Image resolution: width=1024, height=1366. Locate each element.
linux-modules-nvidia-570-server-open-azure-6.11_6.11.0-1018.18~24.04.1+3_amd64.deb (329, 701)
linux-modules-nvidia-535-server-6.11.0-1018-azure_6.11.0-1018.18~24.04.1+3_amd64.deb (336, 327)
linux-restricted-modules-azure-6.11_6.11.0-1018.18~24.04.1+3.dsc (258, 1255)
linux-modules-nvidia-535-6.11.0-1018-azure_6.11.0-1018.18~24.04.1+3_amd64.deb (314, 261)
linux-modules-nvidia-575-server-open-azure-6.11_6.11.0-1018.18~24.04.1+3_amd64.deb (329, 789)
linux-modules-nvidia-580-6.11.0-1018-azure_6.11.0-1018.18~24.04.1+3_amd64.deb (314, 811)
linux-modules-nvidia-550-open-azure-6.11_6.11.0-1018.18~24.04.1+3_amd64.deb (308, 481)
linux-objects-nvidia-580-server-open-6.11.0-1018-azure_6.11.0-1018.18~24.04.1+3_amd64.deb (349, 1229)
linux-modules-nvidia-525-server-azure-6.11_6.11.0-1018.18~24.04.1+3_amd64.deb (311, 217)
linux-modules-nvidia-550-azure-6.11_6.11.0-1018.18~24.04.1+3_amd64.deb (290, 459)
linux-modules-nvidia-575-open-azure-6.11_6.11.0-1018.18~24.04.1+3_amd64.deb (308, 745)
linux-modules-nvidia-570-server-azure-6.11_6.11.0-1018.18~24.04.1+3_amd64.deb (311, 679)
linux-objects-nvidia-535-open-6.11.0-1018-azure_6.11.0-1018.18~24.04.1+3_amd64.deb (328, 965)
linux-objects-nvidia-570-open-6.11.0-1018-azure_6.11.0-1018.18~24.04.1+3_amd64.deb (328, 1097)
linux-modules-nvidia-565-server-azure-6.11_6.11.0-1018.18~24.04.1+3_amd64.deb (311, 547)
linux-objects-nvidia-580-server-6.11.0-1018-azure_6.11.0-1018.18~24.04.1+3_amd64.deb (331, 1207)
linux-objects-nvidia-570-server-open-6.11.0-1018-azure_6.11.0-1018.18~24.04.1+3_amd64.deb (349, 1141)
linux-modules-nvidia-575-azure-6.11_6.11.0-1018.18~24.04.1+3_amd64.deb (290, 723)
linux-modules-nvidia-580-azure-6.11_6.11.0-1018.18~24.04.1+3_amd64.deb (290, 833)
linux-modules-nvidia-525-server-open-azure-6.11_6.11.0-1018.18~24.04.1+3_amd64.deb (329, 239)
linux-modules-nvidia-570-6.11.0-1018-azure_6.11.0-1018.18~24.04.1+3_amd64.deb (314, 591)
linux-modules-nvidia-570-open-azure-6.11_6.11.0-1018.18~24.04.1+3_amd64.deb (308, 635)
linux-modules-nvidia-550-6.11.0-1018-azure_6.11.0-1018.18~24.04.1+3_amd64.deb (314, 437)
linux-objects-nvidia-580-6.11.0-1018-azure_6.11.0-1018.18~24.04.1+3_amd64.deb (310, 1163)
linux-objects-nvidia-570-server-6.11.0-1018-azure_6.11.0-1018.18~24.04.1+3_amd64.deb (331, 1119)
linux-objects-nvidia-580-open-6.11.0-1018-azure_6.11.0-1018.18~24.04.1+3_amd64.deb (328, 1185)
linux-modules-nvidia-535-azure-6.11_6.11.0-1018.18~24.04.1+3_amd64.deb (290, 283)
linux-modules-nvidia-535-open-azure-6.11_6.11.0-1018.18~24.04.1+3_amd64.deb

* Exercise aim *
Please give all of the entries again, exactly as written.

* Solution to the problem *
Image resolution: width=1024, height=1366. Locate each element.
linux-modules-nvidia-570-server-open-azure-6.11_6.11.0-1018.18~24.04.1+3_amd64.deb (329, 701)
linux-modules-nvidia-535-server-6.11.0-1018-azure_6.11.0-1018.18~24.04.1+3_amd64.deb (336, 327)
linux-restricted-modules-azure-6.11_6.11.0-1018.18~24.04.1+3.dsc (258, 1255)
linux-modules-nvidia-535-6.11.0-1018-azure_6.11.0-1018.18~24.04.1+3_amd64.deb (314, 261)
linux-modules-nvidia-575-server-open-azure-6.11_6.11.0-1018.18~24.04.1+3_amd64.deb (329, 789)
linux-modules-nvidia-580-6.11.0-1018-azure_6.11.0-1018.18~24.04.1+3_amd64.deb (314, 811)
linux-modules-nvidia-550-open-azure-6.11_6.11.0-1018.18~24.04.1+3_amd64.deb (308, 481)
linux-objects-nvidia-580-server-open-6.11.0-1018-azure_6.11.0-1018.18~24.04.1+3_amd64.deb (349, 1229)
linux-modules-nvidia-525-server-azure-6.11_6.11.0-1018.18~24.04.1+3_amd64.deb (311, 217)
linux-modules-nvidia-550-azure-6.11_6.11.0-1018.18~24.04.1+3_amd64.deb (290, 459)
linux-modules-nvidia-575-open-azure-6.11_6.11.0-1018.18~24.04.1+3_amd64.deb (308, 745)
linux-modules-nvidia-570-server-azure-6.11_6.11.0-1018.18~24.04.1+3_amd64.deb (311, 679)
linux-objects-nvidia-535-open-6.11.0-1018-azure_6.11.0-1018.18~24.04.1+3_amd64.deb (328, 965)
linux-objects-nvidia-570-open-6.11.0-1018-azure_6.11.0-1018.18~24.04.1+3_amd64.deb (328, 1097)
linux-modules-nvidia-565-server-azure-6.11_6.11.0-1018.18~24.04.1+3_amd64.deb (311, 547)
linux-objects-nvidia-580-server-6.11.0-1018-azure_6.11.0-1018.18~24.04.1+3_amd64.deb (331, 1207)
linux-objects-nvidia-570-server-open-6.11.0-1018-azure_6.11.0-1018.18~24.04.1+3_amd64.deb (349, 1141)
linux-modules-nvidia-575-azure-6.11_6.11.0-1018.18~24.04.1+3_amd64.deb (290, 723)
linux-modules-nvidia-580-azure-6.11_6.11.0-1018.18~24.04.1+3_amd64.deb (290, 833)
linux-modules-nvidia-525-server-open-azure-6.11_6.11.0-1018.18~24.04.1+3_amd64.deb (329, 239)
linux-modules-nvidia-570-6.11.0-1018-azure_6.11.0-1018.18~24.04.1+3_amd64.deb (314, 591)
linux-modules-nvidia-570-open-azure-6.11_6.11.0-1018.18~24.04.1+3_amd64.deb (308, 635)
linux-modules-nvidia-550-6.11.0-1018-azure_6.11.0-1018.18~24.04.1+3_amd64.deb (314, 437)
linux-objects-nvidia-580-6.11.0-1018-azure_6.11.0-1018.18~24.04.1+3_amd64.deb (310, 1163)
linux-objects-nvidia-570-server-6.11.0-1018-azure_6.11.0-1018.18~24.04.1+3_amd64.deb (331, 1119)
linux-objects-nvidia-580-open-6.11.0-1018-azure_6.11.0-1018.18~24.04.1+3_amd64.deb (328, 1185)
linux-modules-nvidia-535-azure-6.11_6.11.0-1018.18~24.04.1+3_amd64.deb (290, 283)
linux-modules-nvidia-535-open-azure-6.11_6.11.0-1018.18~24.04.1+3_amd64.deb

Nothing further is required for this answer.